With the prevalence of disability projected to rise with the ageing population, a better understanding of the relationship between disability and breast screening attendance is essential, not only in overcoming the inequalities in screening access, but in the drive to reduce the overall morbidity and mortality associated with breast cancer. 28 This paper aims to describe a more generalisable population-wide study to determine whether chronic disabilities are associated with reduced uptake of routine breast cancer screening in the UK, and more specifically: (i) to examine the overall association between having any disability and participation in breast screening, (ii) to examine the association between different types of disability and multimorbidity on participation in breast screening, and (iii) to investigate whether the effect of disability on screening attendance is modified by social factors such as marital status and car access.
Methods
In the UK, women aged 50–70 are invited to attend breast screening once every three years. Data for all women invited through the Northern Ireland Breast Screening Programme in the three-year screening cycle following the 2011 Census were extracted from the National Breast Screening System. Attendance was recorded as a binary yes/no variable. Individuals who do not attend their original screening appointment are sent a second invitation several weeks later. Women who attended their subsequent appointment were classified as attenders. These were subsequently linked to the Northern Ireland Longitudinal Study (NILS) via encrypted Health and Care numbers to produce a de-identified research dataset.
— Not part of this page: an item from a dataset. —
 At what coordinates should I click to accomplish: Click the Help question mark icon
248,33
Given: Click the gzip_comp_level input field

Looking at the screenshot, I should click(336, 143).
The NILS is a large-scale data-linkage study containing information on approximately 28% of the population of Northern Ireland (∼508,000 people). NILS members are drawn from the Northern Ireland Health Card Registration System (the centralised system containing information on individuals registered to receive health and social care through the National Health Service) on the basis of birth date. Anyone with one of 104 pre-designated birth days is included in the cohort. Additional information including vital events, such as births, deaths, and marriages, migration data, and data from the 1981, 1991, 2001, and 2011 Census are also linked to the NILS core database. A more detailed overview of the NILS has been presented previously. 29
All individual, household, and area level cohort attributes were drawn from the 2011 Census, within the NILS core database. Variables included in the model were selected based on previous evidence of association with breast screening uptake. Age at the 2011 Census was categorised in five bands: under 50, 50–54, 55–59, 60–64, and 65–70. The under 50 group was included to incorporate women who reached eligibility for breast screening in the three years following the 2011 Census. Marital status was classified as ‘currently married’, ‘separated, widowed or divorced’, or ‘single (never married)’. National-Statistics Socio-Economic Status (NSSEC) combines occupation with employment status to provide an indication of socio-economic position. 30 In the 2011 Census, NSSEC was calculated based on an individual’s most recent period of employment, so that estimates could be made for retired or short-term unemployed individuals. For the purposes of the study, NSSEC was divided into ‘managerial, administrative and professional’, ‘intermediate’, ‘own account’, ‘lower supervisory and technical’, ‘routine and semi-routine’, and ‘never worked, were full-time students, or long term unemployed’. Measures of housing tenure (owner, private renter, or social renter), educational attainment (degree or higher, up to A-Level, up to GCSE, or none), and number of cars or vans in the household (two or more, one, or none) were included as supplementary indicators of social class. Number of cars also provided insight into means of accessing the screening clinic. Finally, an indicator of area of residence was included, in which individuals were classed as living in the Belfast Metropolitan Area, or the rest of Northern Ireland.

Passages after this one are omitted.